Florida's Social Media Law for Minors: What Parents Need to Know
Florida’s new social media restrictions for minors are now in effect, and parents across the state are navigating what this means for their families. Whether you’re raising children together or co-parenting after separation, understanding this law helps you make informed decisions about your children’s online safety.
What the Law Requires
House Bill 3, signed by Governor DeSantis in March 2024, took effect January 1, 2025. The law establishes two key restrictions:
Children Under 14 cannot have their own social media accounts. Platforms must take reasonable steps to prevent account creation for this age group.
14 and 15-Year-Olds can have accounts only with explicit parental or guardian consent. Without documented approval, these accounts must also be restricted.
Social media companies have 90 days to delete accounts that violate these provisions. Platforms that knowingly fail to comply face penalties of up to $50,000 per violation under Florida’s Deceptive and Unfair Trade Practices Act.
Which Platforms Are Affected
The law doesn’t name specific companies but instead targets platforms with certain features—particularly those using infinite scroll, autoplay, and other design elements linked to addictive behavior in young users. Based on these criteria, affected platforms likely include Instagram, Snapchat, Facebook, TikTok, and YouTube.
Legal Challenges and Current Status
After initial legal challenges blocked enforcement, a federal appeals court ruling in November 2025 allowed Florida to proceed with the law. Attorney General James Uthmeier has stated his office will “aggressively enforce” these requirements.
The law faces ongoing litigation, but for now, it stands as enforceable Florida law.
Implications for Co-Parenting Situations
For separated or divorced parents, this law adds another dimension to co-parenting decisions. Consider these practical issues:
Consent Authority becomes relevant when your child turns 14. Who provides the required parental consent for social media accounts? Your parenting plan’s provisions about major decisions—or lack thereof—may affect this.
Consistency Between Homes matters for enforcement. If one parent permits social media access while the other doesn’t, children may simply use devices at the permissive home. Clear communication between co-parents helps avoid undermining each other’s rules.

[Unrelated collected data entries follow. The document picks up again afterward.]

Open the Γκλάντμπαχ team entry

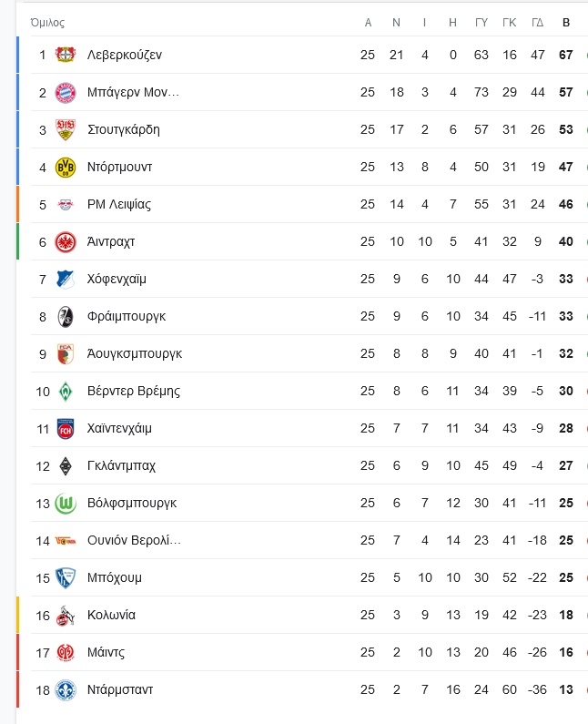pyautogui.click(x=121, y=466)
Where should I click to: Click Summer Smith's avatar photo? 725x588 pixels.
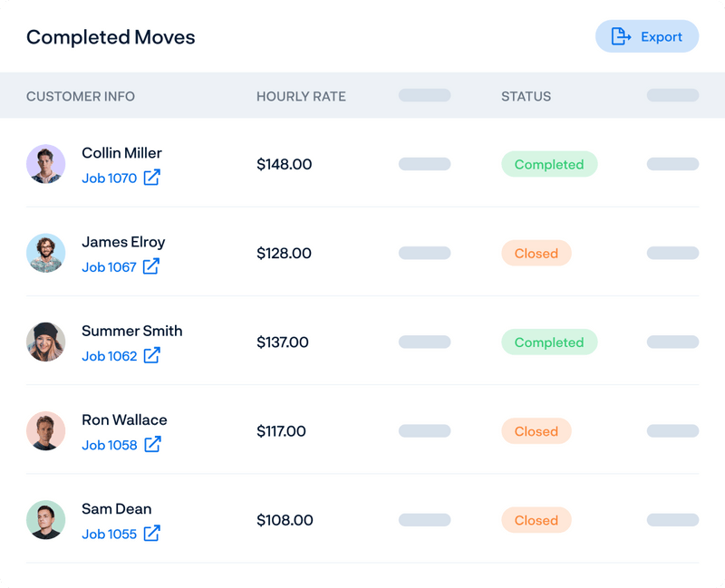(x=45, y=342)
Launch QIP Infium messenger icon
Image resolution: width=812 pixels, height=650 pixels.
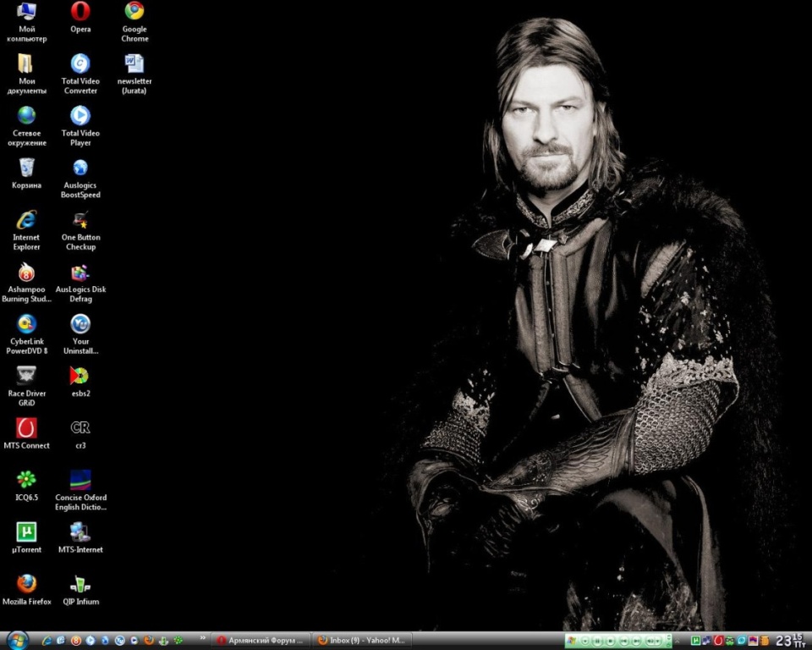80,584
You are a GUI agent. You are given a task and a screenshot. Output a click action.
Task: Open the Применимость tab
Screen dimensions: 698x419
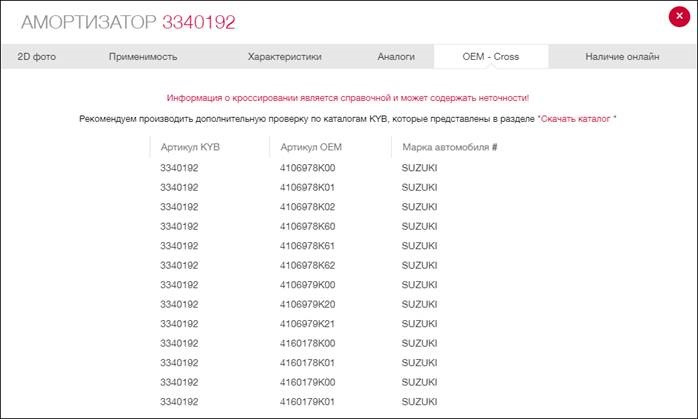tap(143, 57)
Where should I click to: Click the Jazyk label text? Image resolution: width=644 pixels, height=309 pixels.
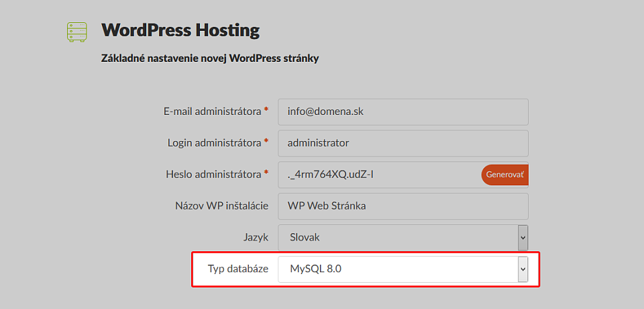click(256, 237)
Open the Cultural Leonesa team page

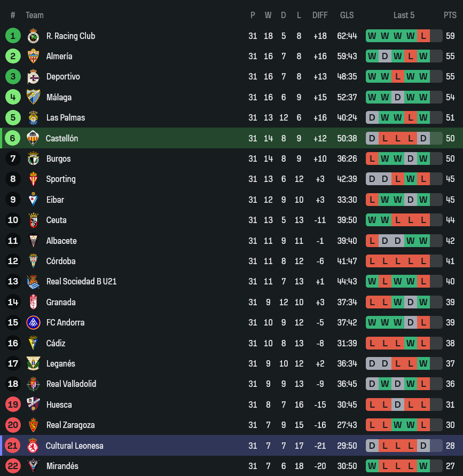click(74, 446)
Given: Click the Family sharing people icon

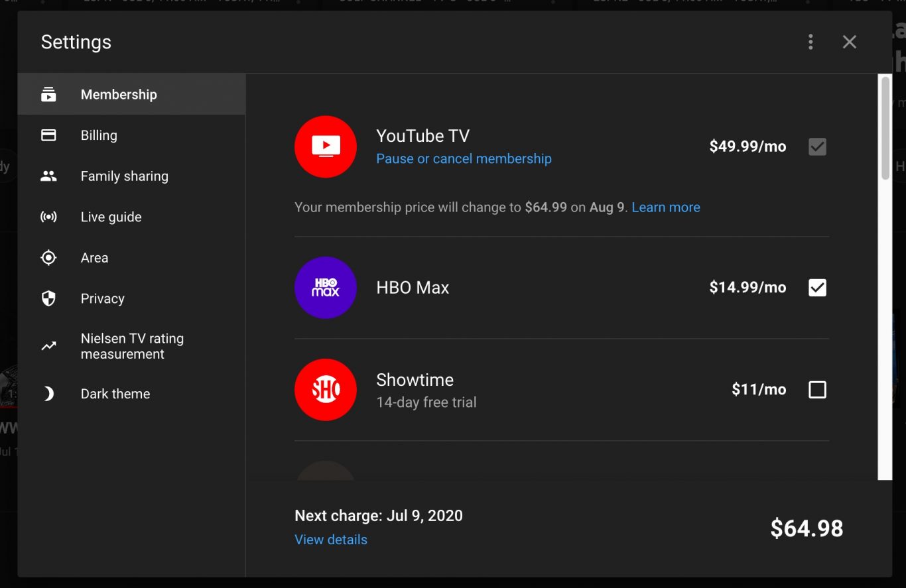Looking at the screenshot, I should (x=48, y=176).
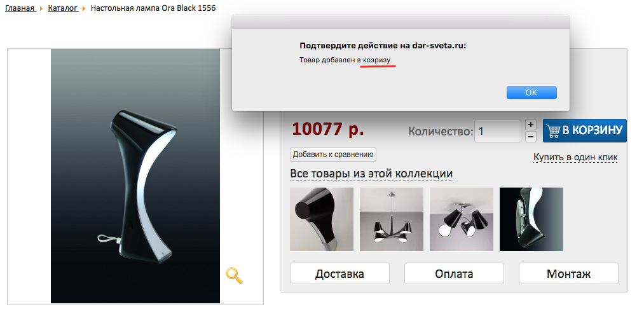Open the Главная breadcrumb link
The height and width of the screenshot is (316, 644).
click(x=20, y=8)
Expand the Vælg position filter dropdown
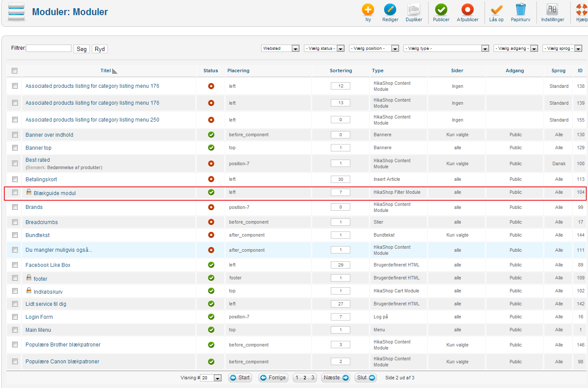 374,48
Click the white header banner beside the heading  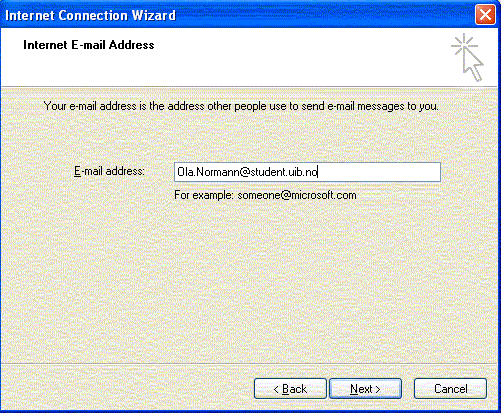click(x=300, y=57)
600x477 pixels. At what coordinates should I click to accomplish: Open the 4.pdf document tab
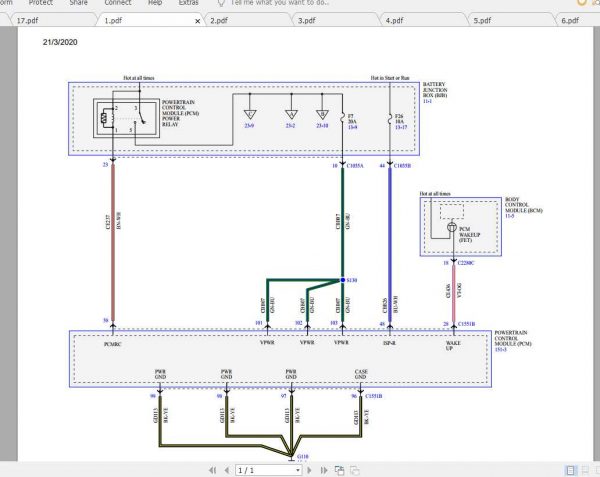tap(394, 20)
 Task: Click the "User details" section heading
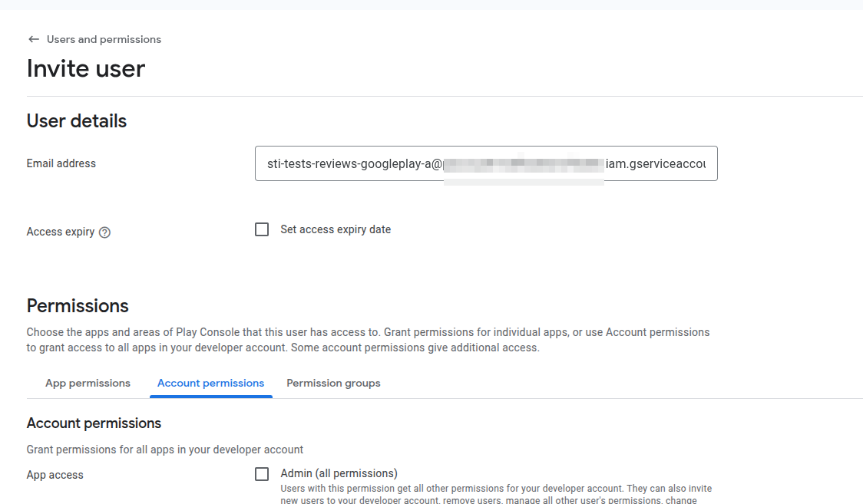pos(77,121)
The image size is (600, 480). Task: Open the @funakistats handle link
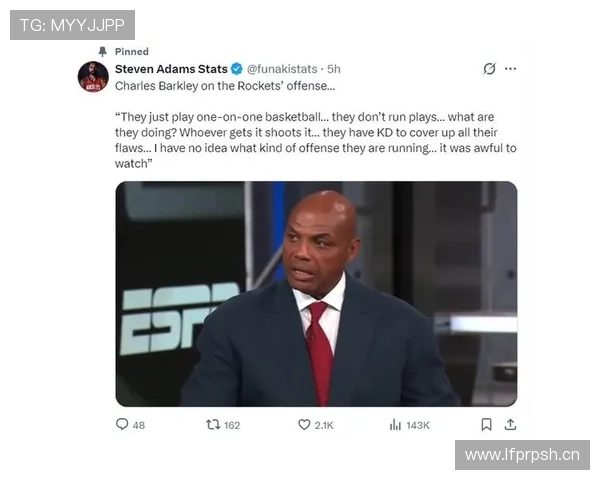click(x=282, y=69)
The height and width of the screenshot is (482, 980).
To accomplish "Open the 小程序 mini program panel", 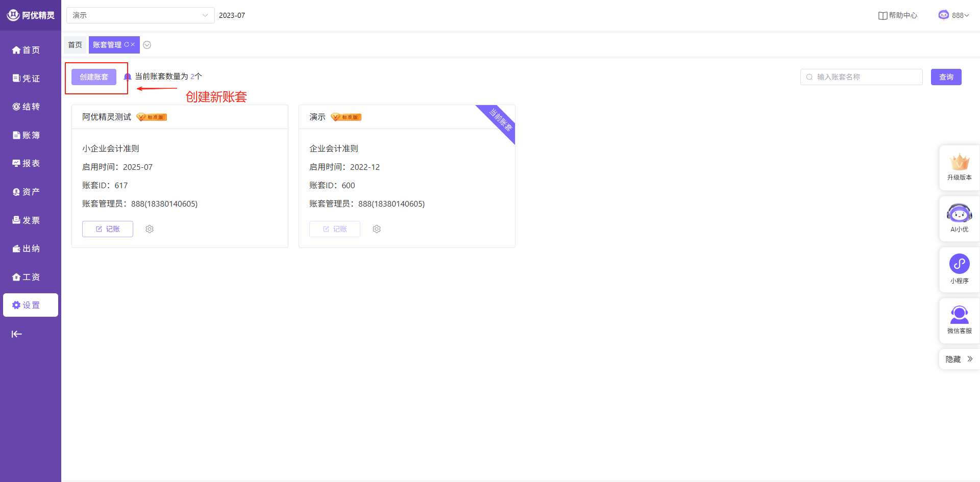I will [x=959, y=269].
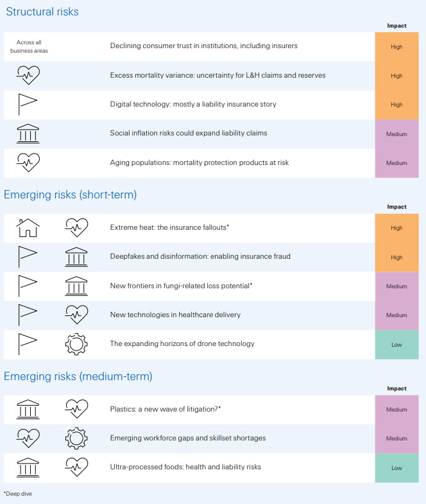Select the building icon beside Social inflation risks
426x504 pixels.
point(28,134)
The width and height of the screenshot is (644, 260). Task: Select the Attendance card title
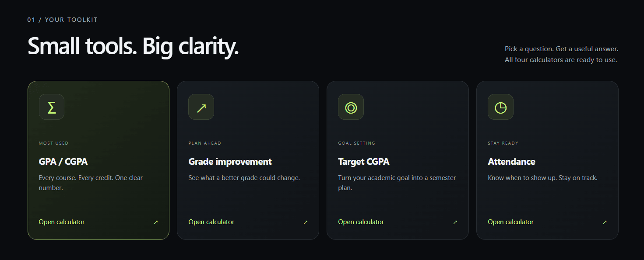(512, 162)

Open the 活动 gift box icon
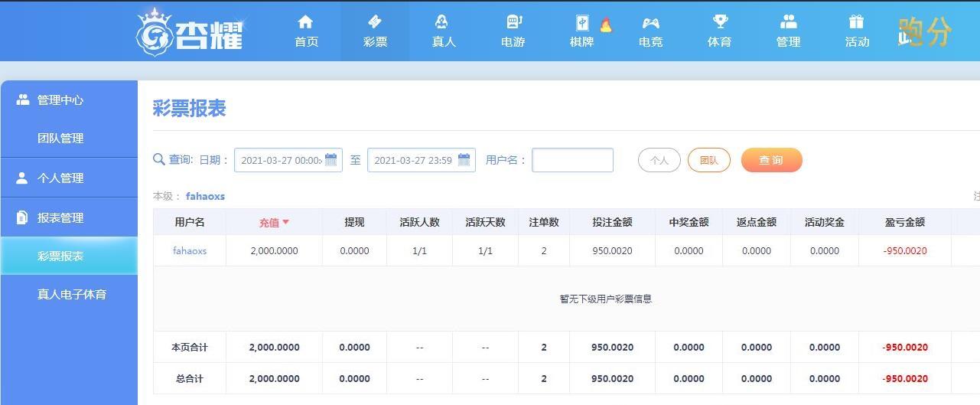click(856, 21)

Existing Accounts for children under 14 may need to be addressed. If your child already has accounts, both parents should discuss how to handle the transition.
What Parents Should Do
Review your child’s current social media presence and age. If they’re under 14, accounts on covered platforms technically shouldn’t exist. For teens 14-15, ensure proper consent documentation exists.
If you share custody, communicate with your co-parent about your approach. Disagreements about social media access can become conflict points, but addressing them proactively often prevents escalation.
Document your position on social media access. If this becomes a custody issue, having clear records of your reasoning and communication helps demonstrate your focus on your child’s wellbeing.
When Legal Help Makes Sense
Social media disputes rarely exist in isolation. If you’re already experiencing conflict with your co-parent, disagreements about technology use may reflect deeper issues about parenting decisions and communication.
If your parenting plan doesn’t clearly address who makes decisions about social media—or if you’re facing modification of an existing plan—consulting with a family law attorney can help you understand your options.